Ohio will be a hard-fought battleground for the presidential candidates. This week, they will both visit as the NAACP holds its convention in Cincinnati. NPR's Audie Cornish has more.
AUDIE CORNISH: Senator John McCain will address the convention later this week, while Senator Barack Obama is set to deliver his speech tonight. The event comes a week after derogatory, off-the-cuff comments by civil rights activist and former presidential candidate, Jesse Jackson, hit the airwaves. Jackson unwittingly sniped into an open microphone that Obama was speaking down to black people in some of the candidate's speeches. The dustup highlights the generational differences between the two politicians just as Obama goes before the nation's oldest civil rights organization. Jackson has since apologized, and two are likely to cross paths during the NAACP convention.

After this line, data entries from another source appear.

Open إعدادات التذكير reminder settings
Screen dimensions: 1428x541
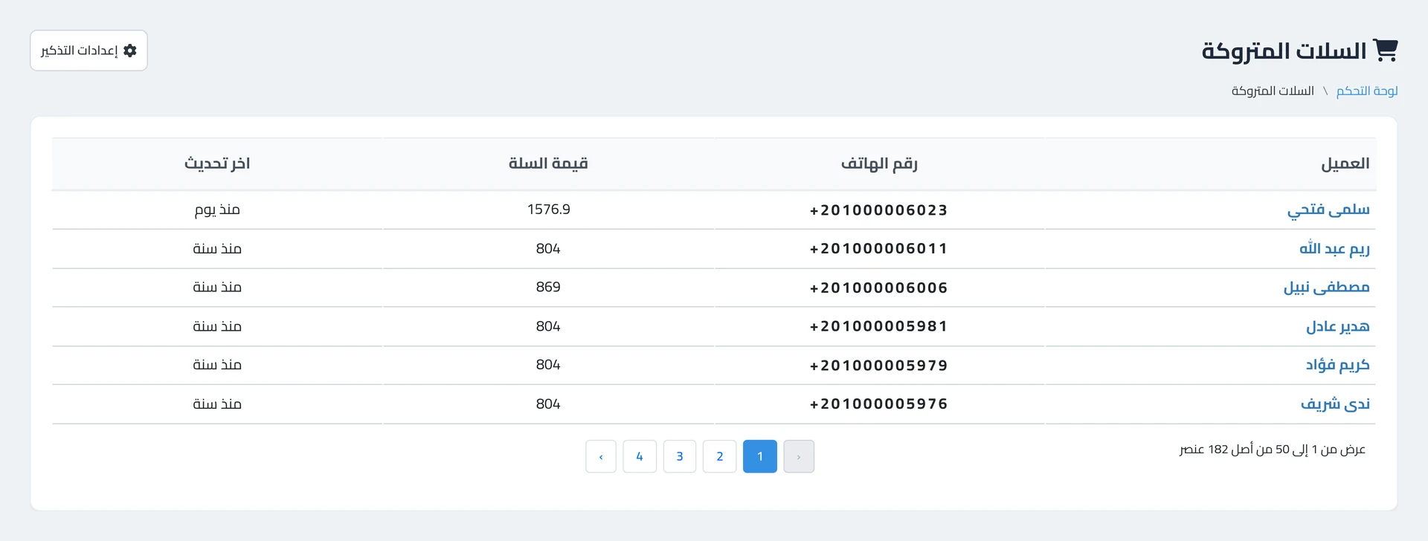coord(89,51)
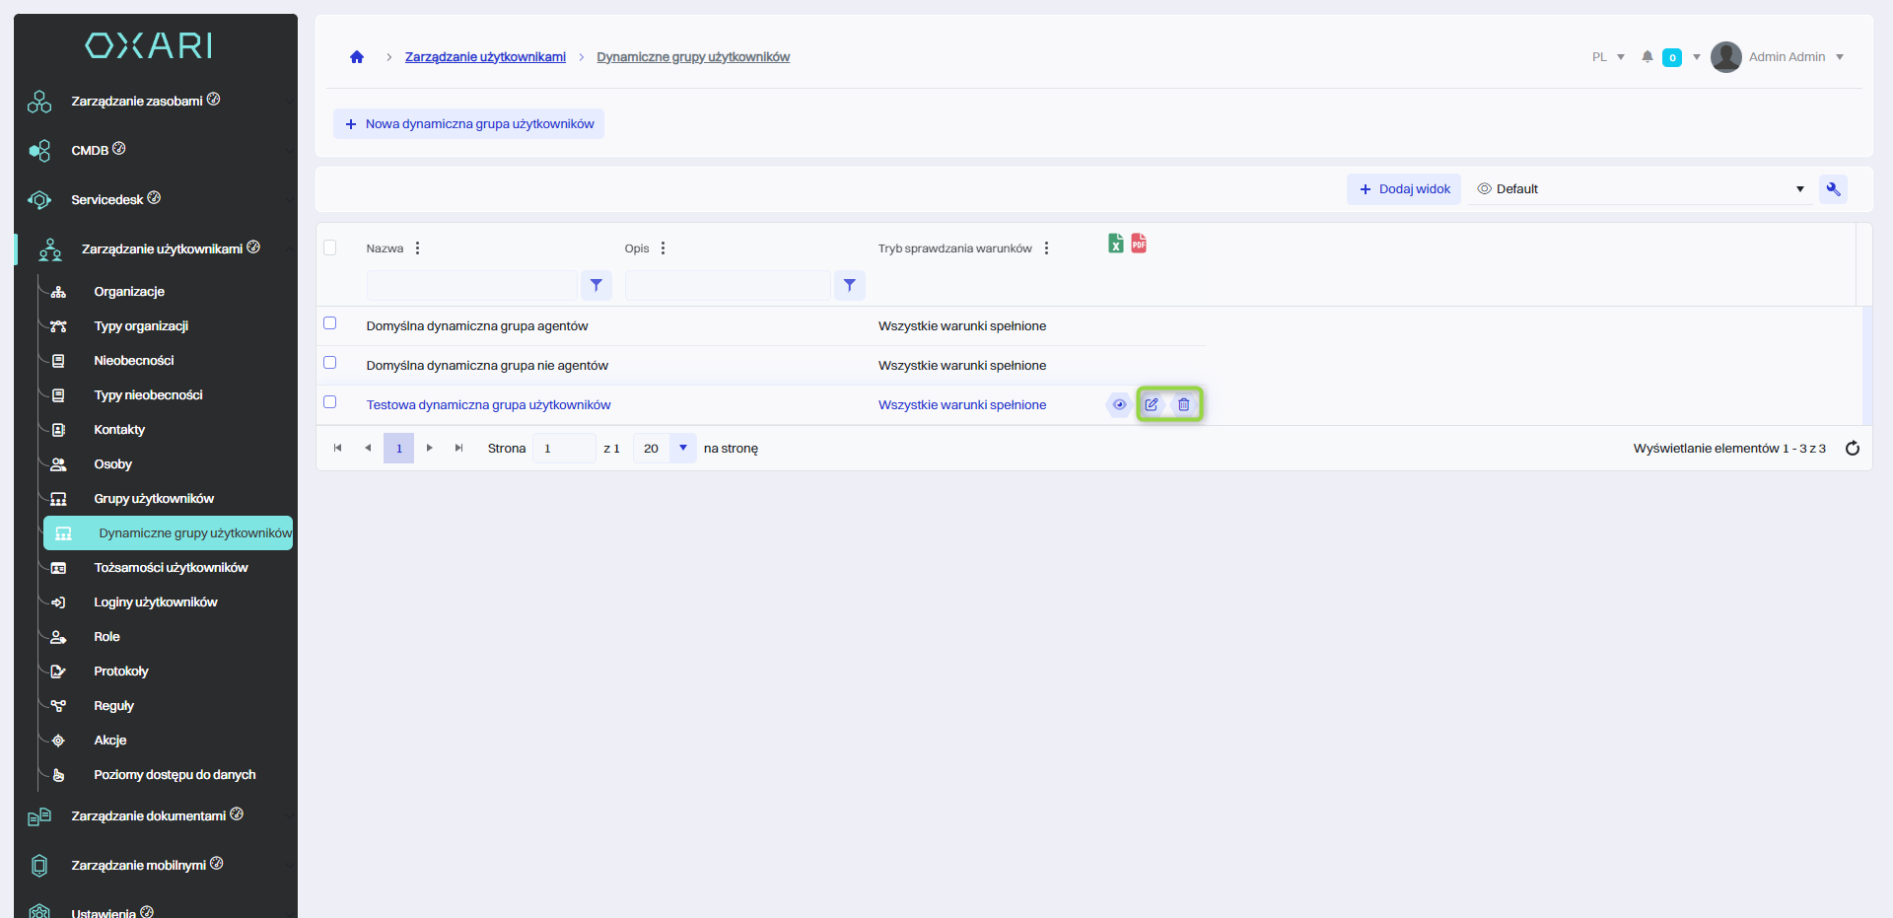The height and width of the screenshot is (918, 1893).
Task: Click the edit icon for Testowa group
Action: coord(1152,404)
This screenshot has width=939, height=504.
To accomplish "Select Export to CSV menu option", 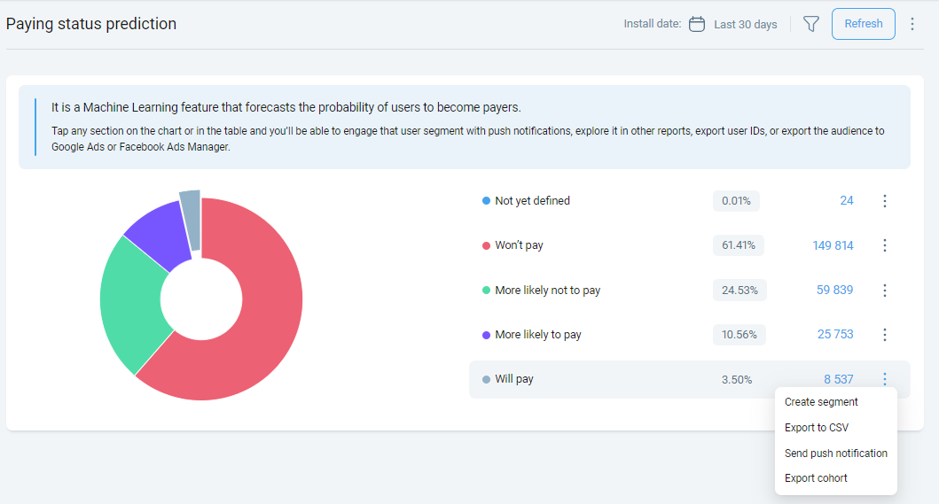I will click(x=817, y=428).
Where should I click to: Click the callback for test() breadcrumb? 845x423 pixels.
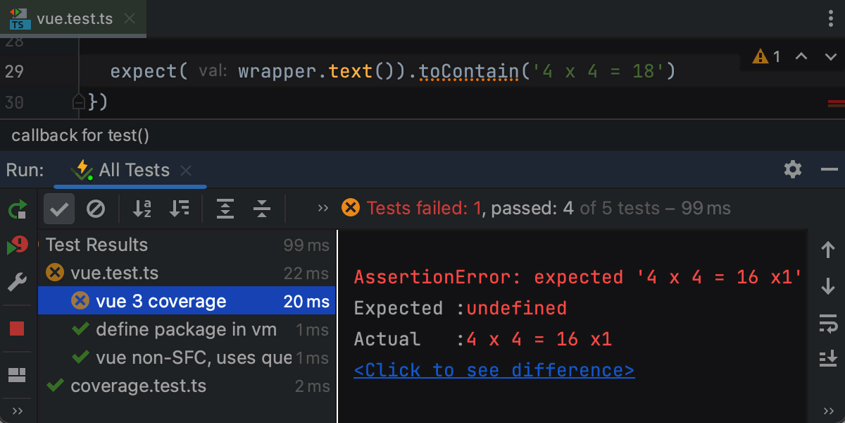click(x=80, y=135)
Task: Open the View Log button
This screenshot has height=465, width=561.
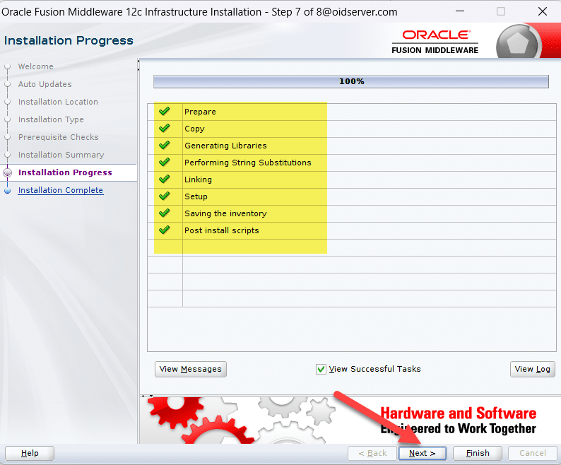Action: (532, 369)
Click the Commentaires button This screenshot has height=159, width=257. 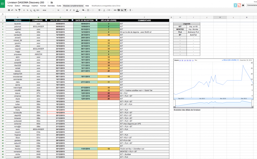tap(252, 5)
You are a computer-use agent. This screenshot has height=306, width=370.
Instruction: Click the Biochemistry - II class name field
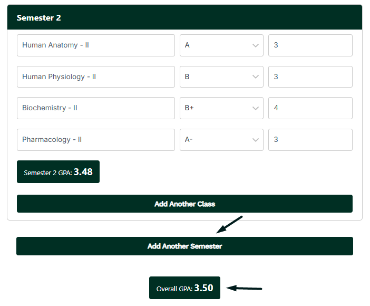[95, 108]
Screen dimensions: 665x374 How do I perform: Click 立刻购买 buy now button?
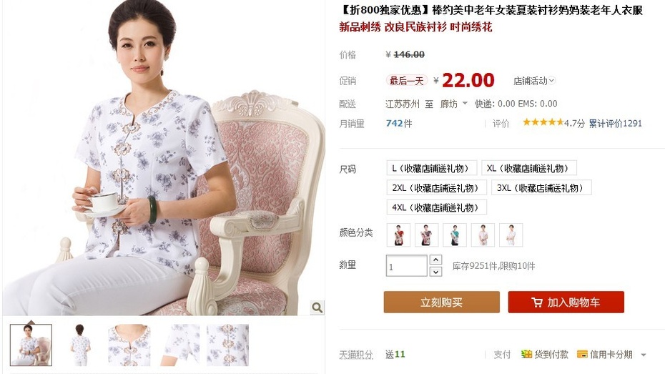point(441,302)
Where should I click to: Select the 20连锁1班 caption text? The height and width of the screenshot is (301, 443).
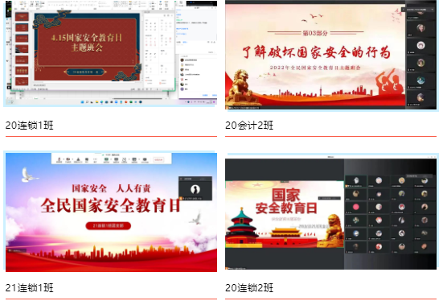coord(30,125)
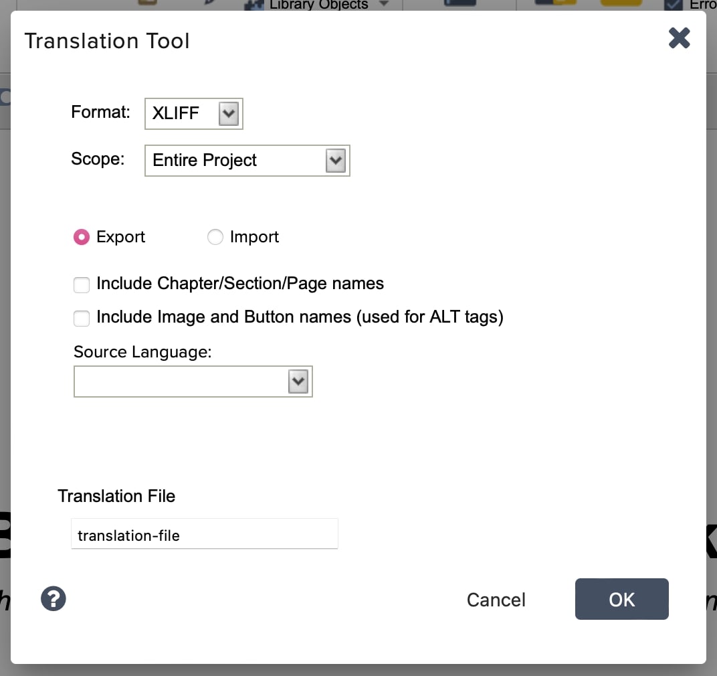Click the Source Language chevron arrow
The width and height of the screenshot is (717, 676).
tap(298, 382)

GARRISON: NPR's Audie Cornish reporting. McCain today will speak before Hispanic voters at the National Council of La Raza. He fought for an immigration bill popular with Latinos for its path to citizenship. Conservatives were furious, and the bill nearly sunk his campaign. As of late, he stressed border security over the citizenship part. Polls show Obama with a double-digit lead among Hispanics.
You can't appeal the laws of physics, and they can give as easily as take away. California firefighters got some of the rain they were hoping for, but that same rain triggered mudslides. They've damaged dozens of homes, and many burn zones got no rain. There are still nearly 300 fires around the state.
The Feds will bail out troubled mortgage-finance companies, Fannie Mae and Freddie Mac. That story sounds a little complicated, because it is, but it's also important to anyone who owns a home, wants to, or knows someone who does. That probably includes you. So, here's NPR's Jim Zarroli with more.
JIM ZARROLI: The announcement came after a rocky week in which investors fled the two companies, driving down their stock price and raising questions about their viability. Regulators spent the weekend searching for ways to prop up the companies and announced their plan early Sunday evening, just in time for the opening of the Asian stock markets. The Federal Reserve said it would allow the companies to borrow from its discount-lending window. Meanwhile, the Treasury Department said it would temporarily raise the companies' credit limits. It will also ask Congress for permission to buy shares of the companies when needed. The moves are designed to send a message that the companies have access to plenty of money and that investors shouldn't be afraid to buy their securities.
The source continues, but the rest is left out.